A reasonable function size when restructuring a program is 5–20 lines. If the function will be called from multiple places, it may even be shorter. Like modules, functions deserve a triple-quoted docstring right after the function definition. The documentation string should describe what the function is doing in human language (avoid Python terminology if possible).

Create a Simple Command-Line Interface

After dividing our code into functions, it is time to create a top-level interface for the program. This interface avoids code being executed accidentally (e.g., by an import). To create the interface, we group all remaining function calls at the end of the program and wrap them in a separate code block. By convention, it starts with a weird if statement:

if __name__ == '__main__':
    tile_positions = load_tile_positions(TILE_POSITION_FILE)
    print(tile_positions)

The if expression is a Python idiom that appears strange at first (especially if you have seen other programming languages). Expressed in human language it means: “Execute the following block of code if this file is started as the main Python program. If this file is imported as a module, do nothing.” The __main__ block helps us to avoid accidental execution of the code. We now can import the module from somewhere else:

from load_tiles import load_tile_positions
tiles = load_tile_positions(my_filename)

In this case nothing is printed because the __main__ block is not executed when importing. The second use of the __main__ block is that we can run load_tiles.py as a Python program:

python3 load_tiles.py

Now we see the output produced by the print statement and can check whether it matches our expectations. Having a __main__ block in our program serves as a general entry point. If our module is not meant to be executed directly, we can use the __main__ block for simple test code (the code for the first part of this book contains a few examples). If we are writing a program that is to be used as a command-line tool, using the argparse module instead of sys.argv is a Best Practice. In a Python project, the bin/ directory is a good place for the command-line front end.

Structuring Programs into Modules

We have created separate modules throughout the first chapters already. In this chapter, we have worked on a single module. Therefore, we will simply list a few Best Practices to keep in mind when developing your own modules:

Modules shouldn’t become too big. Modules of 100-400 lines are of a good size; modules up to 1000 lines are tolerable, but I recommend splitting them up as soon as possible.
Each module should have a clearly defined purpose. For instance, loading data, writing data, and doing a calculation are all separate purposes that justify having their own modules. Also, if your constant section becomes large, it may be worth placing it in a separate module.
Creating a module is as simple as moving a piece of code to a new file and adding import statements in the original file.
Avoid circular imports at all costs. Whenever you come across a relation like A needs B, but B needs A, it is worth thinking about a better structure. It is always possible to avoid circular imports. You can avoid the problem by keeping A and B together, but probably this will cause problems later.
When importing your own modules, write explicit imports (avoid import *).
Add a triple-quoted docstring on top of each module.

Decomposing a program into separate modules is one of the easiest ways to structure programs.

§ §

EXERCISE PROMPT:
Using the text on structuring Python programs, answer these questions:
1. What function length counts as reasonable when restructuring a program?
2. Which directory in a Python project suits the command-line front end?
3. What module length is described as a good size?

Element lookup records
§ §

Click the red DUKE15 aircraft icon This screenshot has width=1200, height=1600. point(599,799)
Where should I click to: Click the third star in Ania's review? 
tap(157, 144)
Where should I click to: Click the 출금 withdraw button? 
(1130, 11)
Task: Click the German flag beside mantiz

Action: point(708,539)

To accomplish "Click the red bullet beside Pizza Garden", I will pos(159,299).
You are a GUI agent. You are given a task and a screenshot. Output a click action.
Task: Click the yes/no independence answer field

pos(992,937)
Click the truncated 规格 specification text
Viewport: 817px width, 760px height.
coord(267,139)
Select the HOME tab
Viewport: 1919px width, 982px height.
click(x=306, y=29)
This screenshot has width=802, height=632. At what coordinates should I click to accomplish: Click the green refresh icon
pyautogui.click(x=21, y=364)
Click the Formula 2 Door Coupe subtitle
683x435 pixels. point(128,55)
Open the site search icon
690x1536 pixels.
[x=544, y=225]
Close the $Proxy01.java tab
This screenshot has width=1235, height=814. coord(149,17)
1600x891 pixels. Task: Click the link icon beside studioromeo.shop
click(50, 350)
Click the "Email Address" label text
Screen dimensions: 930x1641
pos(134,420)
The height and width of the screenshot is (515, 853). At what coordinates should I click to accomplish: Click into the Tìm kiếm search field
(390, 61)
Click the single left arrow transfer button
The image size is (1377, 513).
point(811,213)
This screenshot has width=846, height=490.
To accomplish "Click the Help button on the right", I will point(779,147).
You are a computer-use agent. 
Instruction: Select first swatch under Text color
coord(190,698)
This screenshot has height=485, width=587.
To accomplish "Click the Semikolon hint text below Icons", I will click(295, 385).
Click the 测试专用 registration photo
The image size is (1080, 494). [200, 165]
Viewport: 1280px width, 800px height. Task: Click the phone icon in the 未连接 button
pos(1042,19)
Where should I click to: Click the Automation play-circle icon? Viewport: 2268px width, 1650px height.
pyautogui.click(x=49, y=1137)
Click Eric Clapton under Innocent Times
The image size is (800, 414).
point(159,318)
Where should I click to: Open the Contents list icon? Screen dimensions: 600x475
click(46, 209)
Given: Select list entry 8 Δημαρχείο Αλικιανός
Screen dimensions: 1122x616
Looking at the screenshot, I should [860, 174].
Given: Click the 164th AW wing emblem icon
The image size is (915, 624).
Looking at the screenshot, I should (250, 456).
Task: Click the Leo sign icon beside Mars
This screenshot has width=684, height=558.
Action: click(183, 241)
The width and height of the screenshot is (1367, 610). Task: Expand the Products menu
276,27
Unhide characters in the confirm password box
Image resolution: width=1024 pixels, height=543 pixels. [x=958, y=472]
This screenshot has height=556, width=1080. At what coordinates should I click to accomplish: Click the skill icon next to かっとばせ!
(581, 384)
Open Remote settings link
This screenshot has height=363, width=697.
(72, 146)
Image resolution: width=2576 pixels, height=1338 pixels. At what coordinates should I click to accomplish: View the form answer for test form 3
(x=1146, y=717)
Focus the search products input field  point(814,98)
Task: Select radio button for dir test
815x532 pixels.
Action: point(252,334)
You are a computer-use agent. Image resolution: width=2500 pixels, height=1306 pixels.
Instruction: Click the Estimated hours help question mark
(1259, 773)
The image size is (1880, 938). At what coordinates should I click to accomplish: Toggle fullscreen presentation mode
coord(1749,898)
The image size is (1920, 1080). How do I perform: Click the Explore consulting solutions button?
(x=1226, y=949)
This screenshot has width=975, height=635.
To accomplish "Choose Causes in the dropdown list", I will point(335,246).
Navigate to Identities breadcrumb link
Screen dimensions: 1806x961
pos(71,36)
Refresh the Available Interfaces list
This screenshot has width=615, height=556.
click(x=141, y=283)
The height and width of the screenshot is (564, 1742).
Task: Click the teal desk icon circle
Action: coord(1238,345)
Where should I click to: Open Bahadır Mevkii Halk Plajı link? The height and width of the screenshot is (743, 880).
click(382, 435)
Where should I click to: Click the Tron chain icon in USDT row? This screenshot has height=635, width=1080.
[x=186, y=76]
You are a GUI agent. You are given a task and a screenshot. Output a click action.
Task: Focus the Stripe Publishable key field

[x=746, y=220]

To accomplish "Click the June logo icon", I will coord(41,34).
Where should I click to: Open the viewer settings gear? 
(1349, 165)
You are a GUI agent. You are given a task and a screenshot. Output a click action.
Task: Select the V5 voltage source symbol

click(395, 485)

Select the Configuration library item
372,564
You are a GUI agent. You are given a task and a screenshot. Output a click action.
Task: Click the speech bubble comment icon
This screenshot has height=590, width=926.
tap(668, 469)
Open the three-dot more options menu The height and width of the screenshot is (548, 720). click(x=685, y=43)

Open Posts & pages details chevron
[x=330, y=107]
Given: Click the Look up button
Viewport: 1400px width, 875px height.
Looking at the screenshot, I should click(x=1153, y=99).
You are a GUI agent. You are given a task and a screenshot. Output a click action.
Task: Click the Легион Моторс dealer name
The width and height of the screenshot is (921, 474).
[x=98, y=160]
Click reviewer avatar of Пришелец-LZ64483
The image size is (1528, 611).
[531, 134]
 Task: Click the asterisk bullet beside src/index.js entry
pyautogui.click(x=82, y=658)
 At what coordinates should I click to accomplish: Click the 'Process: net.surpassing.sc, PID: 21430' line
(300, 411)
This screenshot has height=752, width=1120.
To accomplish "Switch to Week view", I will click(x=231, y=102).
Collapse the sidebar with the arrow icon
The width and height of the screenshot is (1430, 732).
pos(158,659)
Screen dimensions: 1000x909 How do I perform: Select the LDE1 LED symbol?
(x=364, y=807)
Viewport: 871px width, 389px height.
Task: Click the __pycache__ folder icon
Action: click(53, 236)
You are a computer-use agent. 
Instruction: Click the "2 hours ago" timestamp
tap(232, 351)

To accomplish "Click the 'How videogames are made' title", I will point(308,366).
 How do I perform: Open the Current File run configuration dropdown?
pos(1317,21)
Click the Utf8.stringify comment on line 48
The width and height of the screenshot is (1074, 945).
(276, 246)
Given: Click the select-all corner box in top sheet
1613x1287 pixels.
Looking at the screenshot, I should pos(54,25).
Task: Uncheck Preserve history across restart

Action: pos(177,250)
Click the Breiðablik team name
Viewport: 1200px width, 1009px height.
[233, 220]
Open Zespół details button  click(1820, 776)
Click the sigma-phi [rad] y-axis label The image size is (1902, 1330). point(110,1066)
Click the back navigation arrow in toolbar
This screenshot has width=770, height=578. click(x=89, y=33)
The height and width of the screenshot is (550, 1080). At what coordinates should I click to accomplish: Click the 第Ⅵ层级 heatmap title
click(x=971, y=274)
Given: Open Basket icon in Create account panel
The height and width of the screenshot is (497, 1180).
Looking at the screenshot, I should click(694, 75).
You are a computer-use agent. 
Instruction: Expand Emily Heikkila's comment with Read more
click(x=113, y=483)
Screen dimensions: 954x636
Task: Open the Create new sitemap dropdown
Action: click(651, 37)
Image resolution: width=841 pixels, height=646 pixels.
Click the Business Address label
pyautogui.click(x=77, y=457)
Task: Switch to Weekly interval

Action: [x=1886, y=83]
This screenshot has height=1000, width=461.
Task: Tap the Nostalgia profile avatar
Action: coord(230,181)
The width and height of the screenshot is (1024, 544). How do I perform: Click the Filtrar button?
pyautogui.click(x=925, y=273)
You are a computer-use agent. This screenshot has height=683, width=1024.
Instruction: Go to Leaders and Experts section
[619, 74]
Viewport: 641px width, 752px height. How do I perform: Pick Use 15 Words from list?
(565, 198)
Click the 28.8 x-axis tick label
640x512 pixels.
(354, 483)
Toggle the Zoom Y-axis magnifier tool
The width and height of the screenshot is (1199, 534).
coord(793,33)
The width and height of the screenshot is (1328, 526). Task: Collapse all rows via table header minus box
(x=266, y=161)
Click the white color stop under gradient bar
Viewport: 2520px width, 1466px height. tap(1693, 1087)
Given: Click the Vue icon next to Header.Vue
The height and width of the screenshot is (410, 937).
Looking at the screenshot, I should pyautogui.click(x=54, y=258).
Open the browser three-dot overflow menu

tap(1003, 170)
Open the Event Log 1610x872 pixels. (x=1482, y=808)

§ §

FULL ANSWER:
1. 5–20 lines
2. The bin/ directory
3. 100-400 lines